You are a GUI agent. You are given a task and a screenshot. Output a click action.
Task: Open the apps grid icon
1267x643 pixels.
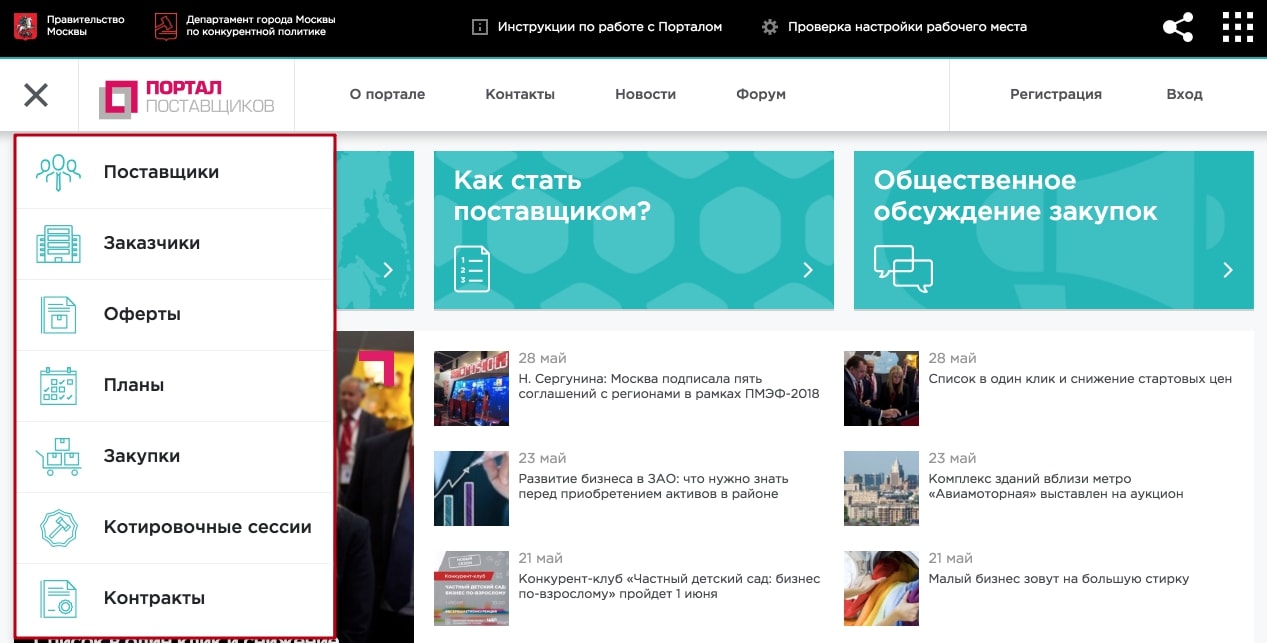point(1238,28)
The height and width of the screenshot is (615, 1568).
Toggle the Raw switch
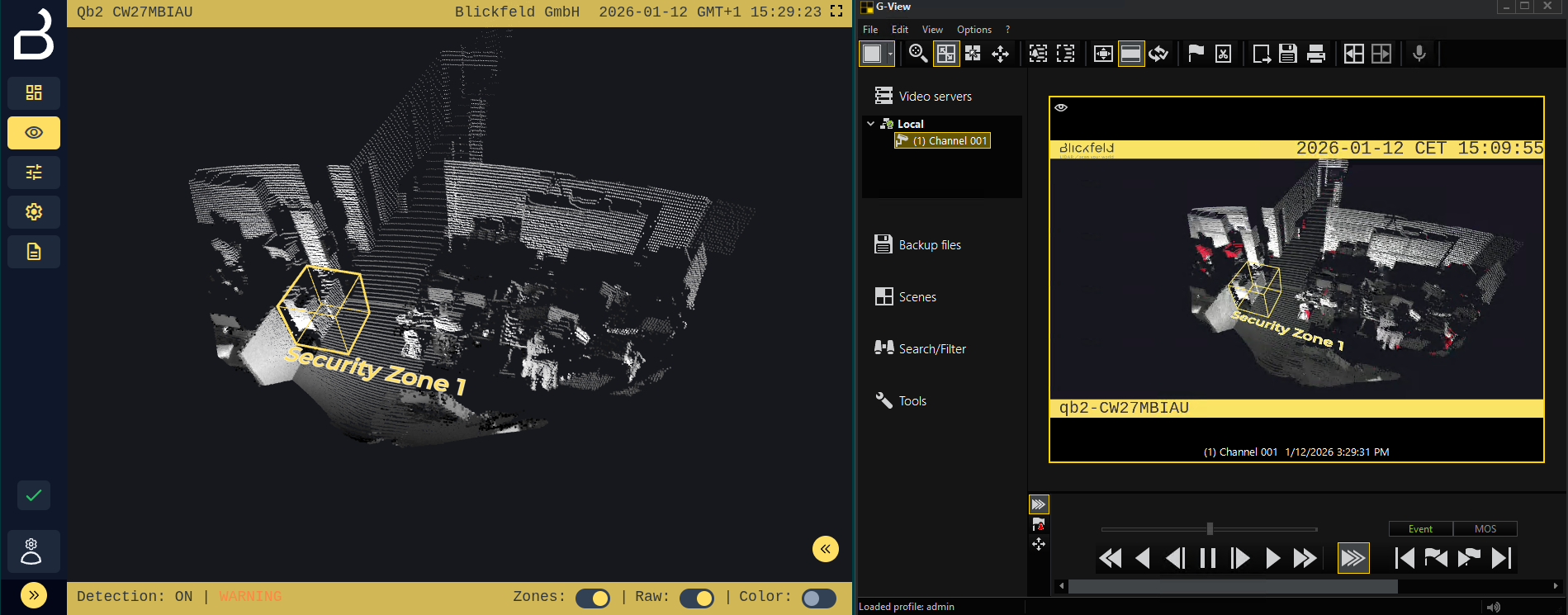coord(696,598)
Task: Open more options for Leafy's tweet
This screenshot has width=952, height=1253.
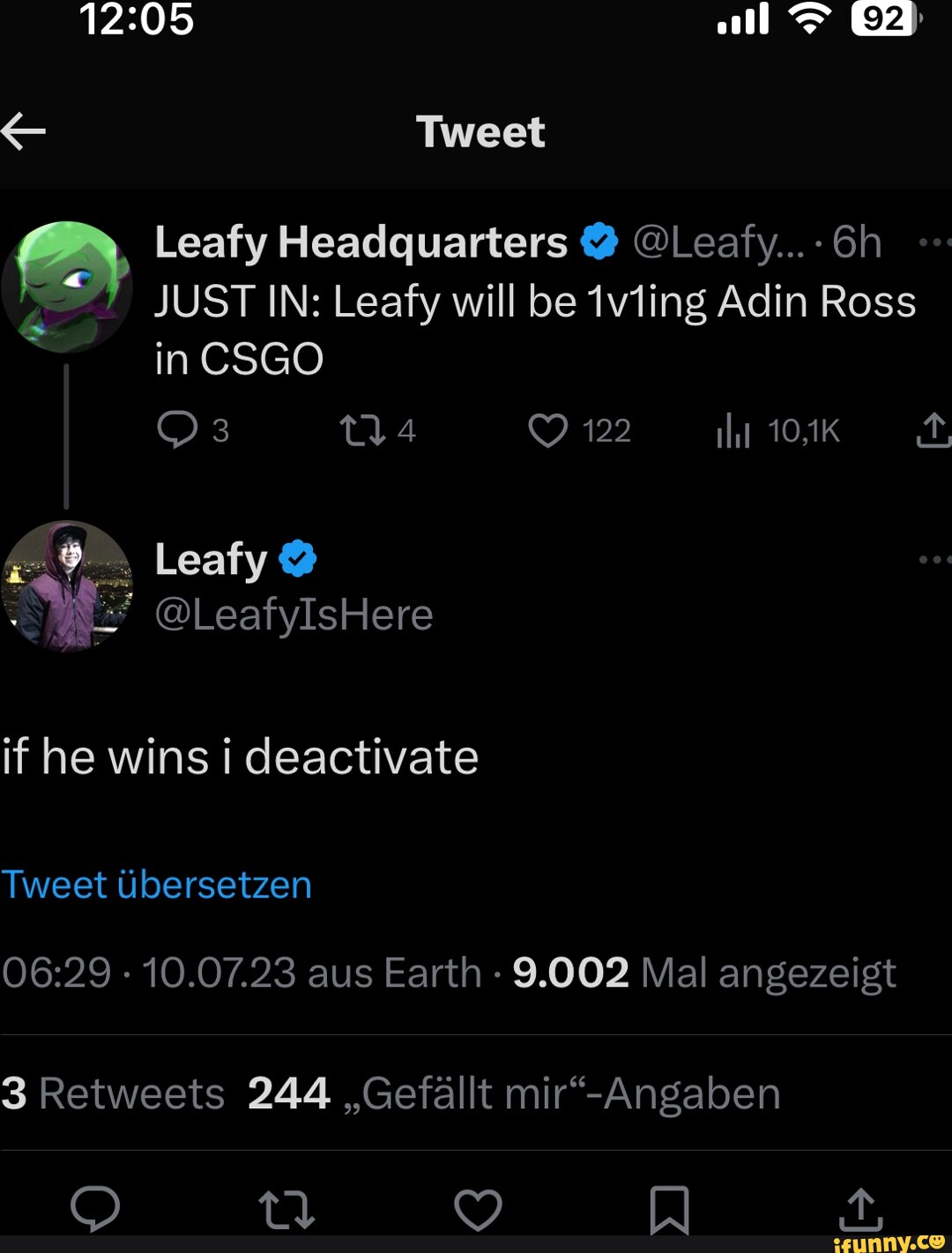Action: [x=934, y=559]
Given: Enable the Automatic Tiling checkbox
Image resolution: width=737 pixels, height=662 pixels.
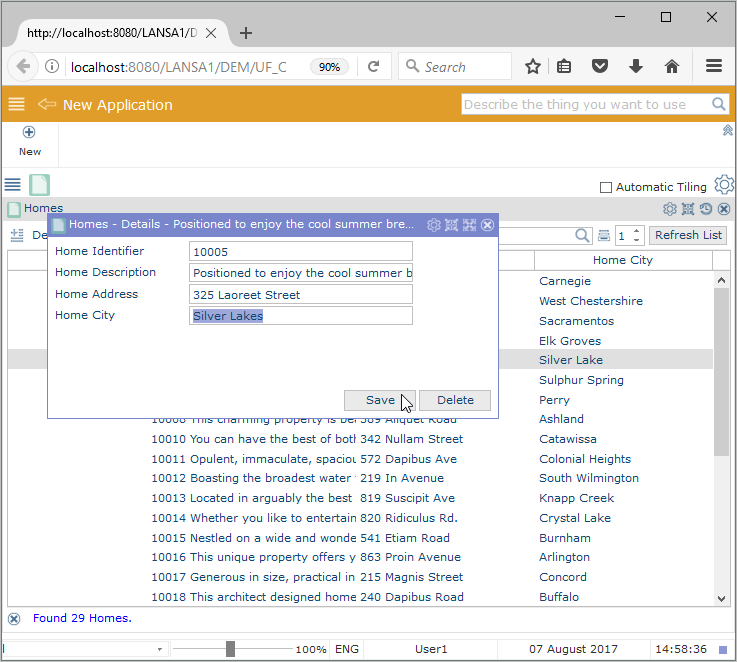Looking at the screenshot, I should tap(606, 188).
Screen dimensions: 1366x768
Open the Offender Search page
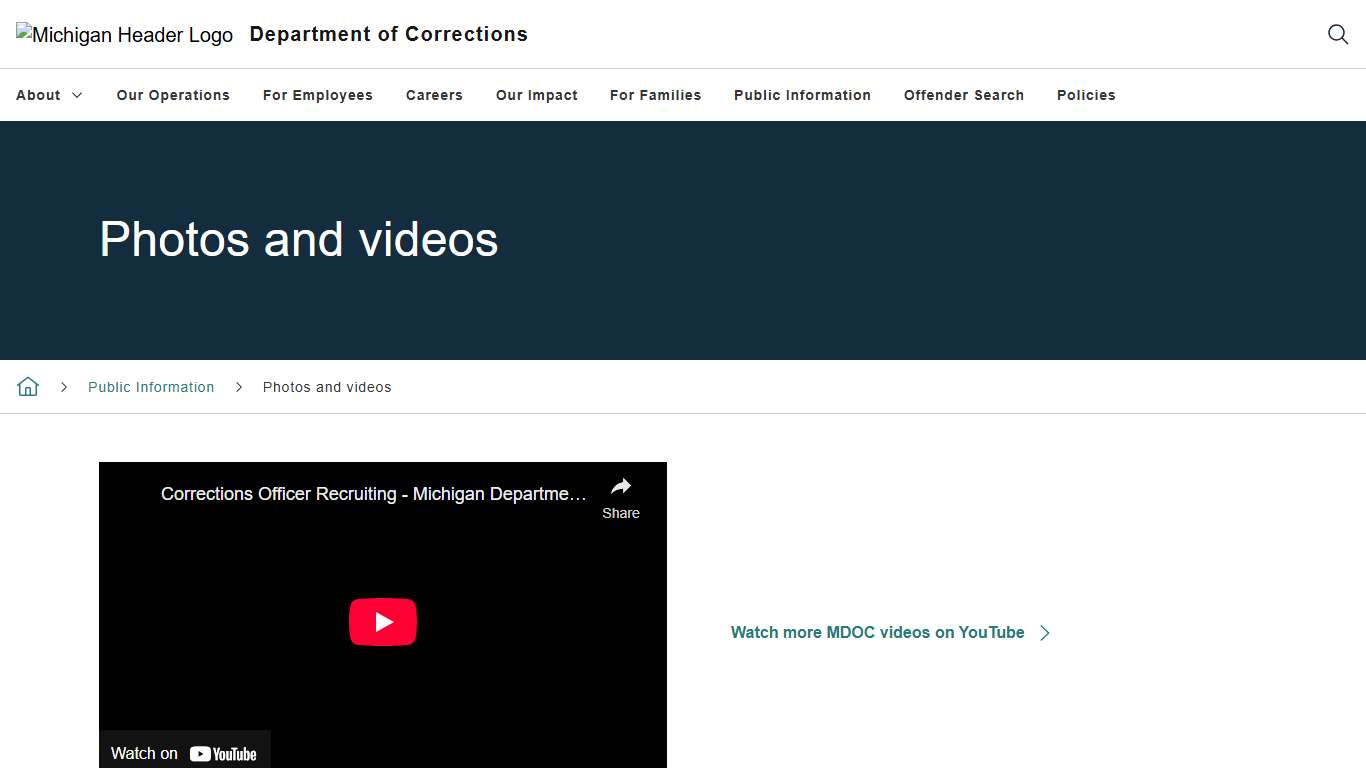pos(963,95)
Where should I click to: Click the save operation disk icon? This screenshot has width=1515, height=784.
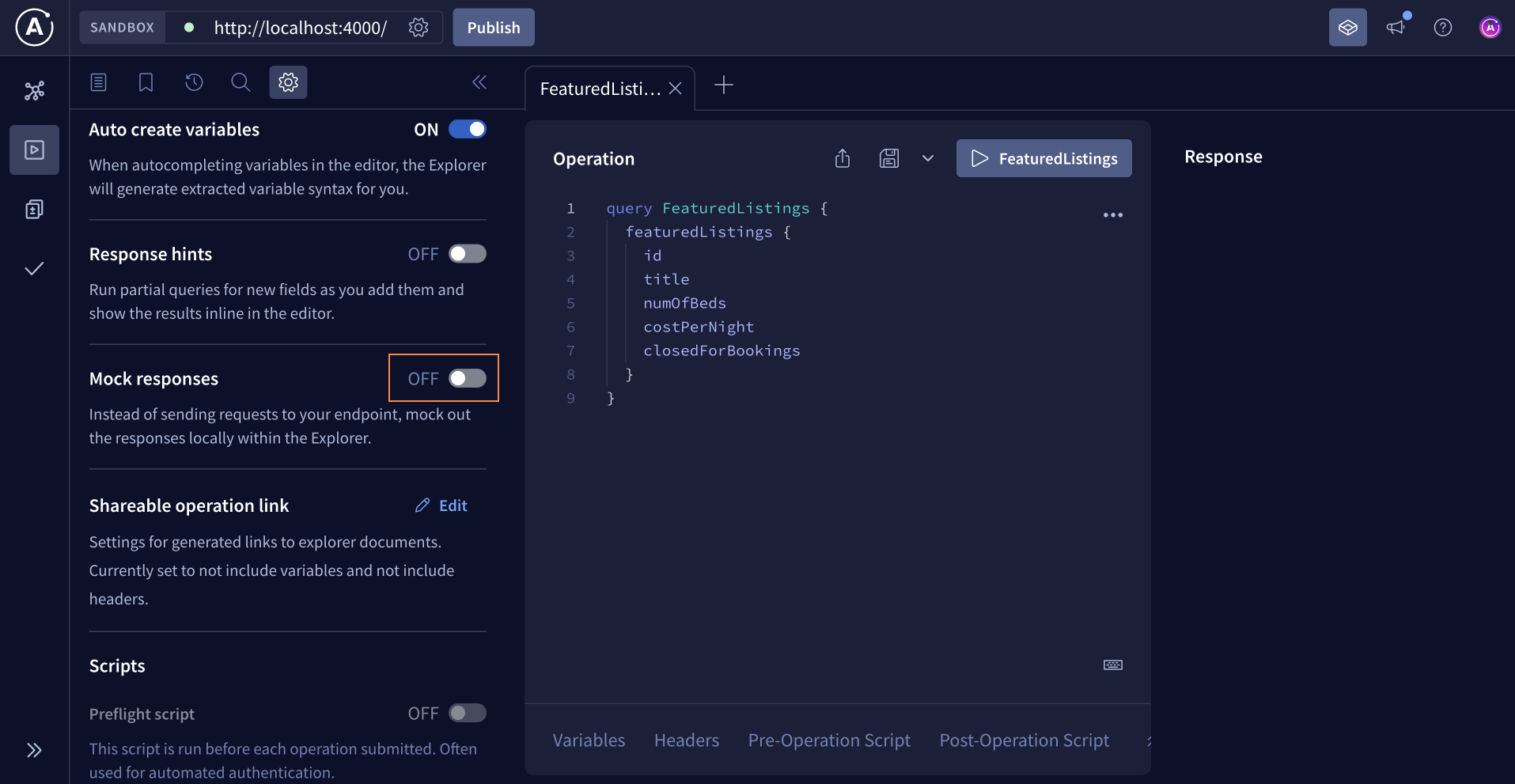click(889, 159)
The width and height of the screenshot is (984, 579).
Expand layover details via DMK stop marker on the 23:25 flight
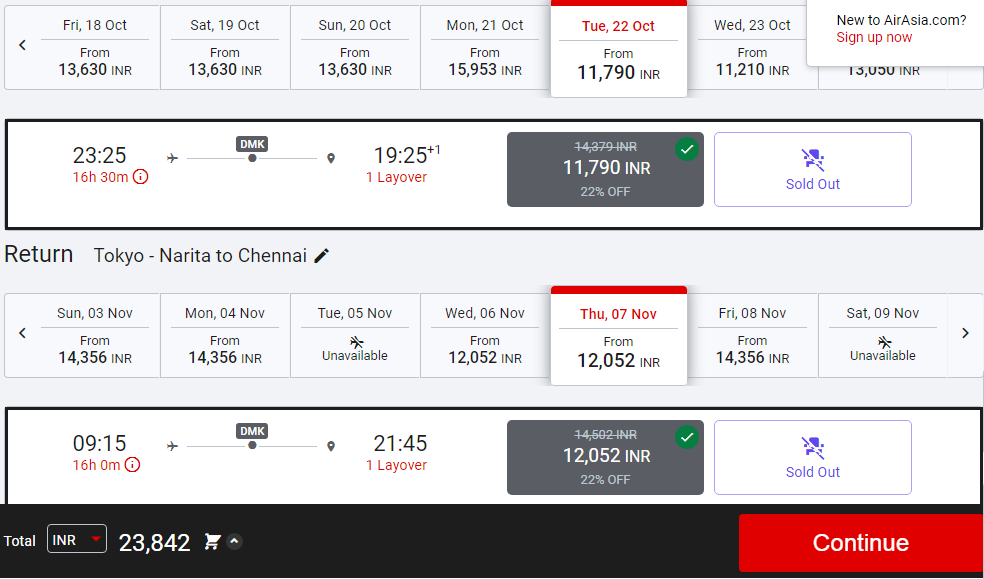[x=252, y=158]
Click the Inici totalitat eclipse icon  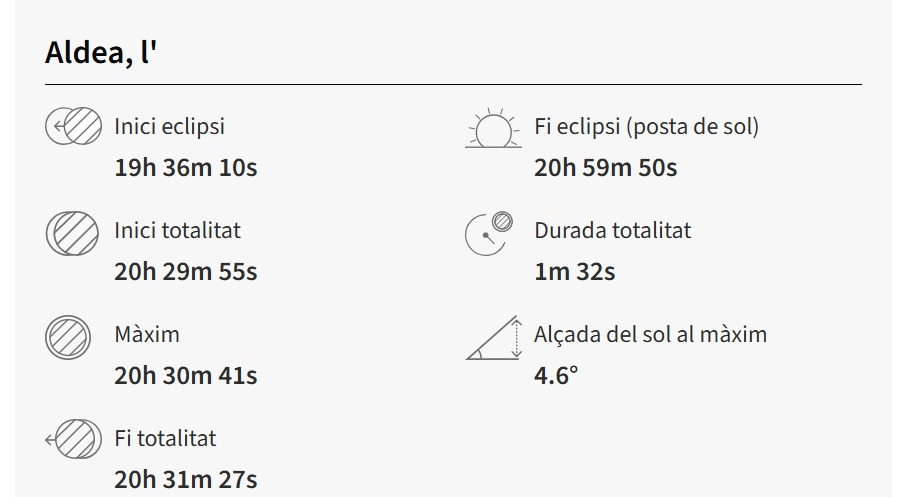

════════════════════

Exercise goal: Reproduce exactly the lines from the one containing "Given: Enable the Automatic Tiling checkbox" through the last line of the records, both included, leaving out every picture.

Exercise result:
Given: Enable the Automatic Tiling checkbox
Image resolution: width=737 pixels, height=662 pixels.
Looking at the screenshot, I should tap(606, 188).
Screen dimensions: 1366x768
Open the Offender Search page
pos(963,95)
Where should I click to: Click the save operation disk icon? This screenshot has width=1515, height=784.
click(889, 159)
The width and height of the screenshot is (984, 579).
Expand layover details via DMK stop marker on the 23:25 flight
[x=252, y=158]
Click the Inici totalitat eclipse icon  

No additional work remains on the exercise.